Selain itu, Mahkamah juga mengingatkan bahwa jika aturan ini terus dipertahankan, besar kemungkinan pemilu presiden hanya menghasilkan calon tunggal.
Hal ini dinilai tidak sejalan dengan prinsip kedaulatan rakyat yang menjunjung keberagaman pilihan.
Gugatan terkait presidential threshold sebelumnya kerap diajukan ke MK, tetapi selalu ditolak. Kali ini, gugatan yang diajukan oleh mahasiswa Fakultas Syariah dan Hukum UIN Sunan Kalijaga, serta aktivis seperti Titi Anggraini dan Yayasan Netgrit, berhasil memenangkan perkara.
“Putusan ini mengembalikan esensi demokrasi, memberikan hak setara kepada semua partai politik untuk mengusung pasangan calon,” ujar Titi.
Dalam pertimbangannya, MK menyebut bahwa penghapusan ambang batas ini tidak berarti membuka pintu bagi munculnya terlalu banyak pasangan calon yang dapat merusak demokrasi.
Oleh karena itu, MK memberikan pedoman kepada pembuat undang-undang agar menciptakan mekanisme yang tetap menjaga keseimbangan kompetisi politik.

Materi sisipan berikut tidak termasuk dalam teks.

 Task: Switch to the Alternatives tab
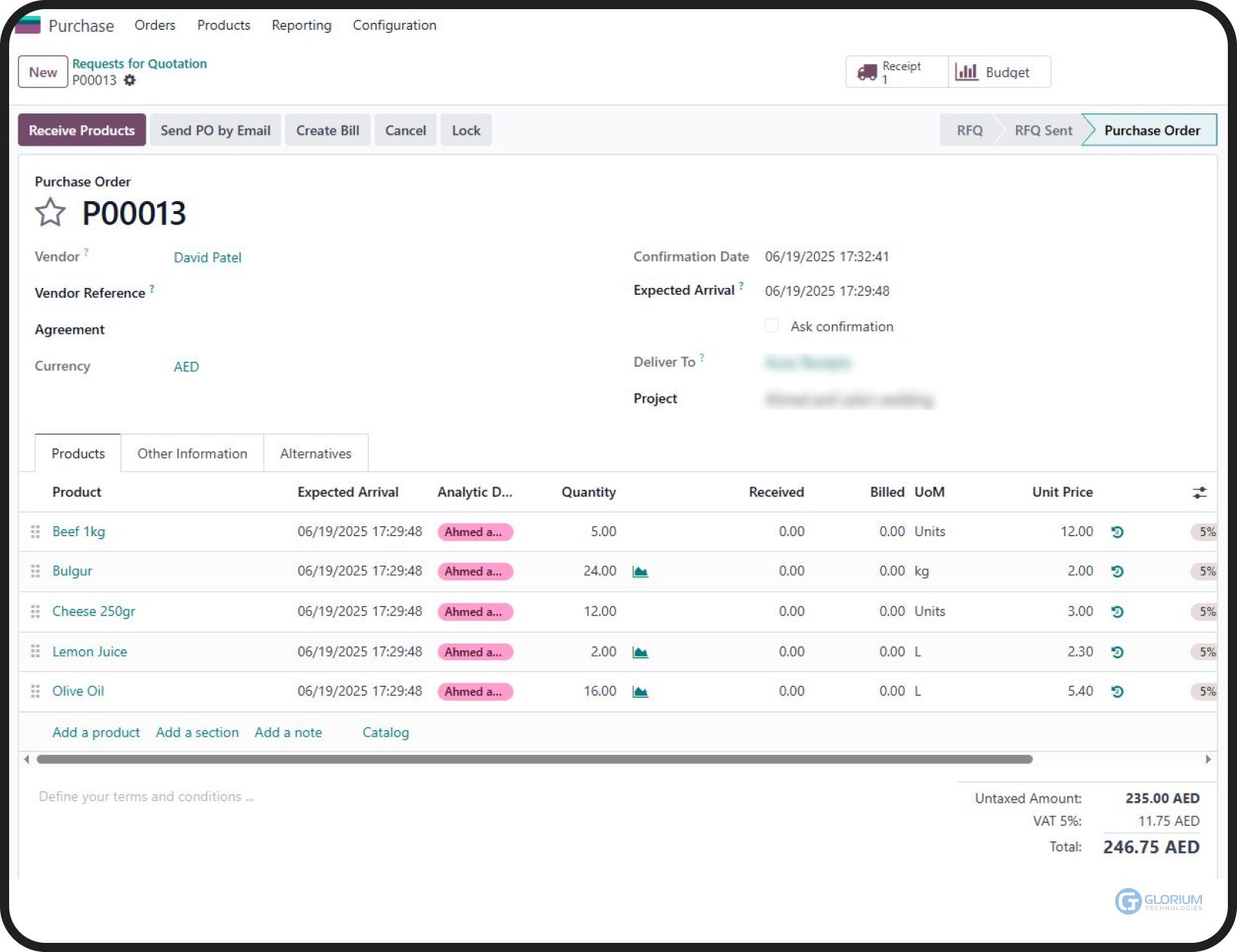point(315,453)
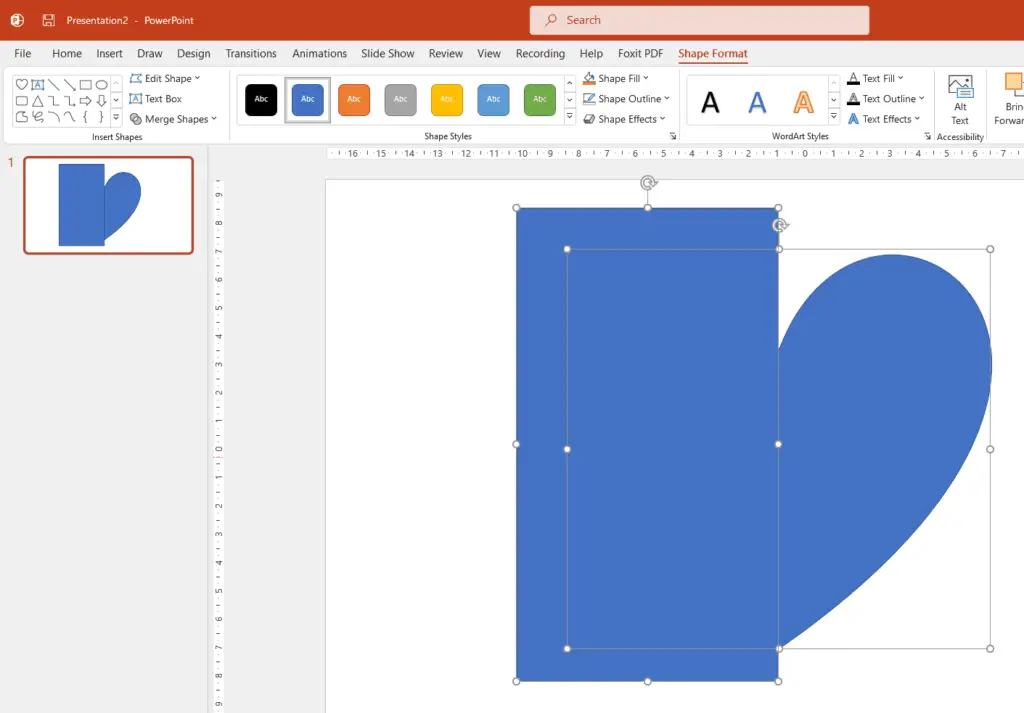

Meski menyatakan Pasal 222 UU Pemilu tidak memiliki kekuatan hukum mengikat, MK menggarisbawahi perlunya revisi UU Pemilu agar implementasi demokrasi tetap terjaga.
Dalam revisi tersebut, MK menyarankan:
- Semua partai politik peserta pemilu berhak mencalonkan pasangan capres-cawapres.
- Gabungan partai politik tidak boleh menyebabkan dominasi hingga mengurangi pilihan pemilih.
- Partai yang tidak mencalonkan pasangan capres-cawapres dapat dikenai sanksi administratif.
Putusan ini menjadi tonggak penting dalam sejarah politik Indonesia, sekaligus membuka peluang lebih besar bagi rakyat untuk menikmati demokrasi yang lebih adil dan inklusif. (rdr/mkri)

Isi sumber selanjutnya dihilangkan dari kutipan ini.